Massachusetts, Rhode Island and Connecticut have plenty of proposals to consider as they look for enough additional electricity for tens of thousands of homes to meet their clean energy goals.
Dozens of submissions will need to be vetted in coming months as the three states look to sign long-term contracts for electricity from wind turbines, dams and solar projects. The states are seeking up to 600 megawatts of power, roughly the amount once produced by defunct Vermont Yankee Power.
Several of the proposals call for wind power from northern New England, with infrastructure projects that could create hundreds of jobs and pump millions of dollars into the economy.
"If you're looking to build wind in Maine, you're going to need long-term contracts of this sort, so this is the next infusion to get more wind built," said Tim Schneider, the state's public advocate.
The proposals were submitted Thursday and will be made public in the coming days.
The timeline calls for a selection of winning bids by late July. Then the winning proposals would be submitted for regulatory approval.

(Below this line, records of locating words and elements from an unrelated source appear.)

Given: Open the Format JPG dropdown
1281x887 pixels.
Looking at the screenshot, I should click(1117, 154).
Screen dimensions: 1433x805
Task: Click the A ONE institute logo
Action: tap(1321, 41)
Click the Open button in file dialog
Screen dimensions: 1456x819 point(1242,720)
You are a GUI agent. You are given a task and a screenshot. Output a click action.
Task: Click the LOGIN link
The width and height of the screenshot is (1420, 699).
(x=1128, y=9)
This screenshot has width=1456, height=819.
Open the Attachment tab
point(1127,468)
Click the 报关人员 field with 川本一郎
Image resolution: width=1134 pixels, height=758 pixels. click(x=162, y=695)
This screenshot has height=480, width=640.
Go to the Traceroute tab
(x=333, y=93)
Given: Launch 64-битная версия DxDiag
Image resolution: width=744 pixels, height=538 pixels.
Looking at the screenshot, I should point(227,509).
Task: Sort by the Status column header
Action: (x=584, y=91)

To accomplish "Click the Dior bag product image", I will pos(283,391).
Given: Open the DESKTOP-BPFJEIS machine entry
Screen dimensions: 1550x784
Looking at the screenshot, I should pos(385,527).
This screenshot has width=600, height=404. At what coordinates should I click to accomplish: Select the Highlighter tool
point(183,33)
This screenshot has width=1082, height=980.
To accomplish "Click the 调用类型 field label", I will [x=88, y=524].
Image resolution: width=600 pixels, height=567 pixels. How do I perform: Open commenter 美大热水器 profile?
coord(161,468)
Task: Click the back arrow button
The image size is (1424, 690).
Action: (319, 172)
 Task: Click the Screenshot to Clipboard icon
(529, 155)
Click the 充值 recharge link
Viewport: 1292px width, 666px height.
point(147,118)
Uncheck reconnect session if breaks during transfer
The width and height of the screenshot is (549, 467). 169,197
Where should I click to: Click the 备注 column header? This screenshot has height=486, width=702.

The effort is one of several ways New England states are trying to reduce greenhouse emissions, ensure ample energy supply and lower energy rates.
Massachusetts Gov. Charlie Baker is advocating for an even larger proposal that would tap into Canada's ample hydropower supply for New England. There also are several proposals to bolster the natural gas pipeline system in New England to eliminate bottlenecks. Then there's the proposal for offshore wind projects off the coast of Massachusetts.
The latest plan for the three states called for both long-term power contracts needed to get new wind projects moving along with improvements to ensure there are pipelines to get the energy from rural areas to the regional power grid.
In Maine, there were at least two different proposals, one from Central Maine Power and another in which Central Maine Power and Emera Maine are collaborating.
Another proposal called "The Wind and Hydro Response" calls for a partnership between renewable energy operator Invenergy and developers of the proposed Vermont Green Line, which calls an underground power cable beneath the waters of Lake Champlain.
The projects would be funded by electric ratepayers in the three southern New England states that initiated the process.